Uno Spotify per il video? Meglio cinema e TV

Uno Spotify per il video? L’auspicio espresso nel nuovo report di Irdeto “Eye on 2020” non sembra un augurio di buon lavoro per i servizi OTT TV europei che aspirano ad occupare il posto principale nella dieta dell’intrattenimento familiare. Secondo Richard Scott – Senior Vice President Sales&Marketing – l’audience europea soffre della frammentazione dell’esperienza video ad oggi derivante dalla congerie di proposte dei vari providers, e beneficierebbe quindi di un servizio à la Spotify, che aggreghi i vari contenuti, facilitando la ricerca di quelli desiderati e ricostruendo il profilo dell’utente grazie ai suggerimenti personalizzati, per creare una relazione diretta con il cliente.

ESTRATTI DEL MATERIALE:
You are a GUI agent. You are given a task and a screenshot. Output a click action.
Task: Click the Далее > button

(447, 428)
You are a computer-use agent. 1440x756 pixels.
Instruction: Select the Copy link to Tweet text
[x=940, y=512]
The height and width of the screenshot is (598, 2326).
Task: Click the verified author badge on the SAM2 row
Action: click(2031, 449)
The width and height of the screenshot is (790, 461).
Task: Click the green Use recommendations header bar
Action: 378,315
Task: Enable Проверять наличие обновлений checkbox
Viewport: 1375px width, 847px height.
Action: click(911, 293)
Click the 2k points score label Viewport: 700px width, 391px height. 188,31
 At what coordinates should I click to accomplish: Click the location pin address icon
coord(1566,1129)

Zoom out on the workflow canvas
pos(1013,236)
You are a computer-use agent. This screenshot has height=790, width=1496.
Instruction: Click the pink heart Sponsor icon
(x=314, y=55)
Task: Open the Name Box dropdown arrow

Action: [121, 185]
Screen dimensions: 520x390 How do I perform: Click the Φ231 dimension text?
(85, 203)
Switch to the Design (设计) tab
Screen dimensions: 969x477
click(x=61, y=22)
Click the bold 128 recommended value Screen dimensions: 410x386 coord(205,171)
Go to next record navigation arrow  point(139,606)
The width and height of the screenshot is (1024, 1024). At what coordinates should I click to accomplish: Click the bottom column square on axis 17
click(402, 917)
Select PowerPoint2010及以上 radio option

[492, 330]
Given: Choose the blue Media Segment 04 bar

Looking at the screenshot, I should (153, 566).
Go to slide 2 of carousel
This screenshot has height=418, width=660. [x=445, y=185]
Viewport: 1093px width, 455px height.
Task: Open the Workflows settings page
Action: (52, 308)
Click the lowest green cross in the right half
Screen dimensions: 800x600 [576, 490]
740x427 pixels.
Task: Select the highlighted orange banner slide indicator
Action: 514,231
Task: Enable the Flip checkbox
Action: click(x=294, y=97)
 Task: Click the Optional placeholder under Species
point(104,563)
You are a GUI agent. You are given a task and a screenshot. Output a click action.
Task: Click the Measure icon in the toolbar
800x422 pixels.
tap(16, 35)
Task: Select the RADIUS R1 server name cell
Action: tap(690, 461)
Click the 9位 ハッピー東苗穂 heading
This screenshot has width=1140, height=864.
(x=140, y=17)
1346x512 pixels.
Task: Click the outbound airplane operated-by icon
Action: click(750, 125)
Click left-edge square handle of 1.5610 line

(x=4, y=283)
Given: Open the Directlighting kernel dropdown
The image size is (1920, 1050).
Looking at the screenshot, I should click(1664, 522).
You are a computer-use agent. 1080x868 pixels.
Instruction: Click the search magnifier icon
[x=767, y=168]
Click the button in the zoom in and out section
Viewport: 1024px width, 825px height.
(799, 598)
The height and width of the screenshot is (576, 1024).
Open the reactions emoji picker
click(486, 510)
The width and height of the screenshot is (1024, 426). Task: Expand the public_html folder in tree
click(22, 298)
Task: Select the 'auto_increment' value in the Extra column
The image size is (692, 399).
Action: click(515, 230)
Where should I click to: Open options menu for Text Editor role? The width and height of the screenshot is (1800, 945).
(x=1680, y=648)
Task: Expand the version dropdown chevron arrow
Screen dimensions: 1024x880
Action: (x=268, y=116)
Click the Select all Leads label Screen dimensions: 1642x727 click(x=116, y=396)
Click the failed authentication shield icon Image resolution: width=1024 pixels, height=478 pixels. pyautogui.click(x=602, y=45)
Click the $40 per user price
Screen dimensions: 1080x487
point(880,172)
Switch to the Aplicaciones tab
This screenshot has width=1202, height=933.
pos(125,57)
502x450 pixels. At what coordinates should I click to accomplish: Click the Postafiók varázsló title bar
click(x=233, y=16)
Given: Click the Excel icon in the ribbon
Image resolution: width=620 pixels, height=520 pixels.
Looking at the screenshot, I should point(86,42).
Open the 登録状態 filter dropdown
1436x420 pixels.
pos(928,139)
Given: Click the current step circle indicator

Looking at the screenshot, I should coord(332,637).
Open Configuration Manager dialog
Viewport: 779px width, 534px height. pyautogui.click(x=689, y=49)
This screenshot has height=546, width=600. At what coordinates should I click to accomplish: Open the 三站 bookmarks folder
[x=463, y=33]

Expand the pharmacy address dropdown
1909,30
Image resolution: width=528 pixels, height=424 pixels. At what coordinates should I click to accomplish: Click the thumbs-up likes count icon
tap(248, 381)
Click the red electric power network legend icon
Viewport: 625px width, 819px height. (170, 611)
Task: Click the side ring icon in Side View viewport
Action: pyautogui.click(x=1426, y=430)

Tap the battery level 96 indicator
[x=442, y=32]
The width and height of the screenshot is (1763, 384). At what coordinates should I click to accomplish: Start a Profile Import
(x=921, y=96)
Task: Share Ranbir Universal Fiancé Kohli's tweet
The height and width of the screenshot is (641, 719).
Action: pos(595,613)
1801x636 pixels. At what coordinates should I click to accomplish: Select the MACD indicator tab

ESERCIZIO A:
Rispondi a queste domande sull'articolo sullo Spotify per il video:
(i) Come si chiama il report di Irdeto citato?
(ii) Quale incarico ha Richard Scott?
(iii) Di che cosa soffre l'audience europea secondo Scott?
ESERCIZIO B:
Trascrivi dall'articolo sullo Spotify per il video il passo compreso tra "Uno Spotify per il video? L’auspicio" e "con il cliente.", estremi inclusi.
Il materiale viene da un'altra fonte.

RISPOSTA A:
(i) "Eye on 2020"
(ii) Senior Vice President Sales&Marketing
(iii) Della frammentazione dell'esperienza video, che deriva dalla congerie di proposte dei vari providers.

RISPOSTA B:
Uno Spotify per il video? L’auspicio espresso nel nuovo report di Irdeto “Eye on 2020” non sembra un augurio di buon lavoro per i servizi OTT TV europei che aspirano ad occupare il posto principale nella dieta dell’intrattenimento familiare. Secondo Richard Scott – Senior Vice President Sales&Marketing – l’audience europea soffre della frammentazione dell’esperienza video ad oggi derivante dalla congerie di proposte dei vari providers, e beneficierebbe quindi di un servizio à la Spotify, che aggreghi i vari contenuti, facilitando la ricerca di quelli desiderati e ricostruendo il profilo dell’utente grazie ai suggerimenti personalizzati, per creare una relazione diretta con il cliente.